Pointing records for screenshots and pages
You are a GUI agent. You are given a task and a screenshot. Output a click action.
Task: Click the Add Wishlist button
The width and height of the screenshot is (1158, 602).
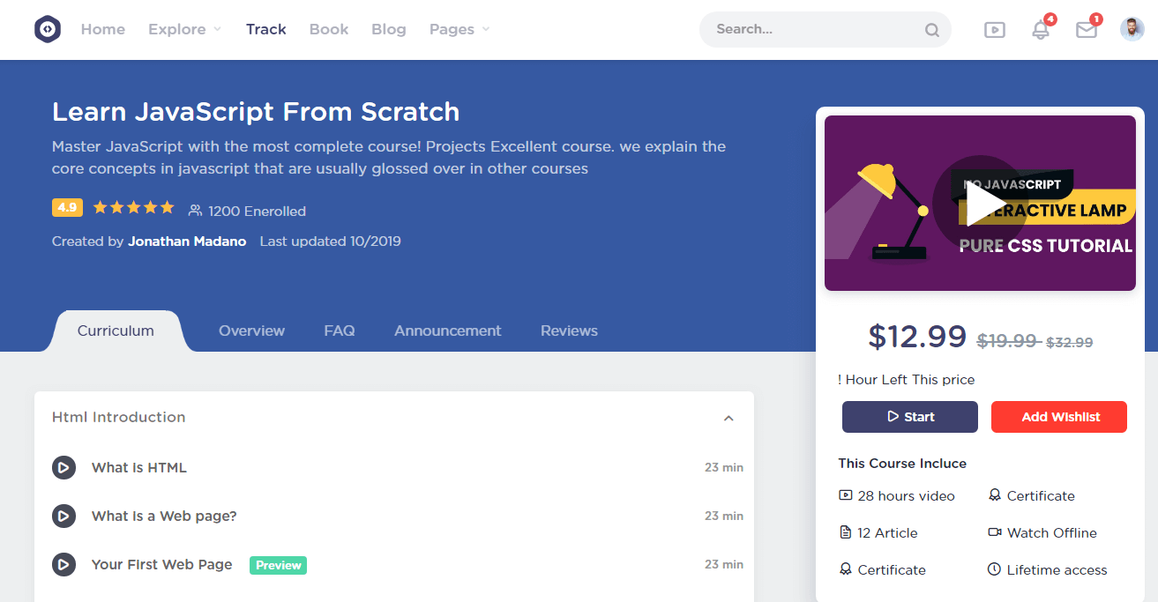(x=1059, y=417)
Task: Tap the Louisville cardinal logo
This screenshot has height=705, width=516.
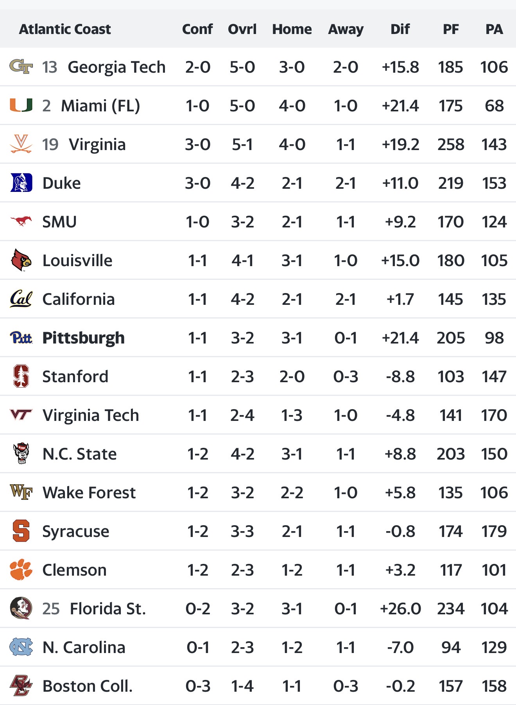Action: click(21, 260)
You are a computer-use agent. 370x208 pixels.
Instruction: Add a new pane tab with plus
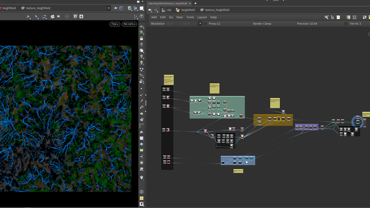tap(195, 3)
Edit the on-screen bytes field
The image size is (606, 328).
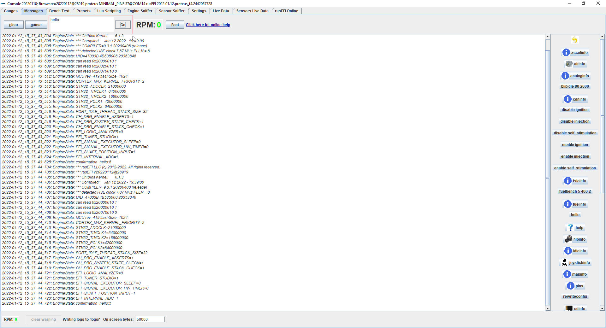150,319
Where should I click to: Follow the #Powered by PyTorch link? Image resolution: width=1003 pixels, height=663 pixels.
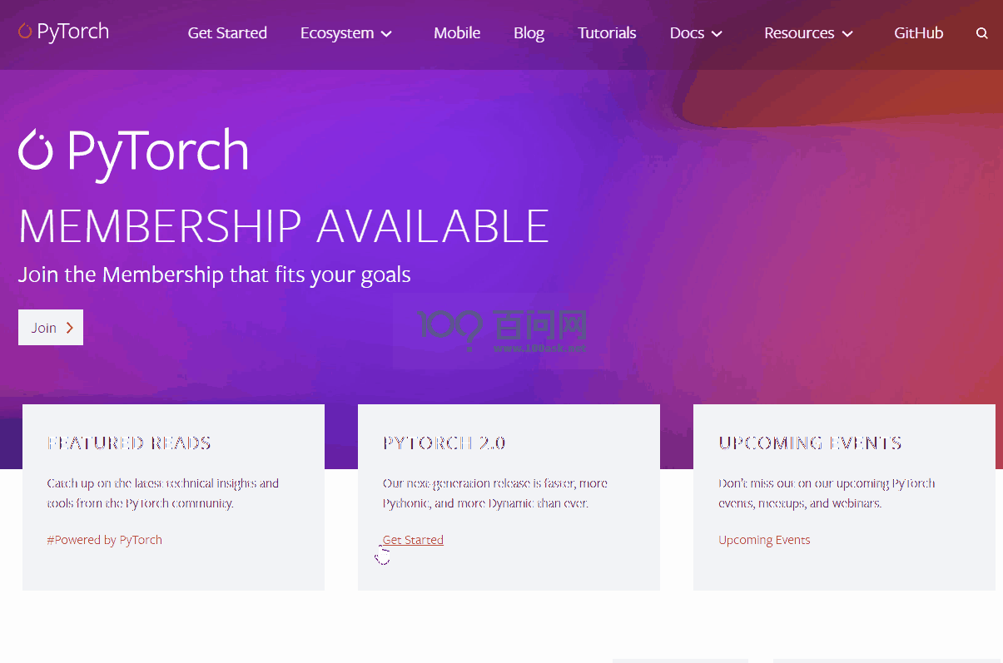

_Exercise goal_: Convert the entries above into a Markdown table with two columns, "Row" for the row number and "Line" for the line itself, and skip any blank lines. Leave the pictures out of the table.

_Reply to the exercise_:
| Row | Line |
|---|---|
| 1 | You are a GUI agent. You are given a task and a screenshot. Output a click action. |
| 2 | Task: Click the Add Wishlist button |
| 3 | The width and height of the screenshot is (1158, 602). |
| 4 | (x=1059, y=417) |
| 5 | Task: Tap the Louisville cardinal logo |
| 6 | This screenshot has height=705, width=516. |
| 7 | Action: click(21, 260) |
| 8 | You are a computer-use agent. 370x208 pixels. |
| 9 | Instruction: Add a new pane tab with plus |
| 10 | tap(195, 3) |
| 11 | Edit the on-screen bytes field |
| 12 | The image size is (606, 328). |
| 13 | 150,319 |
| 14 | Where should I click to: Follow the #Powered by PyTorch link? Image resolution: width=1003 pixels, height=663 pixels. |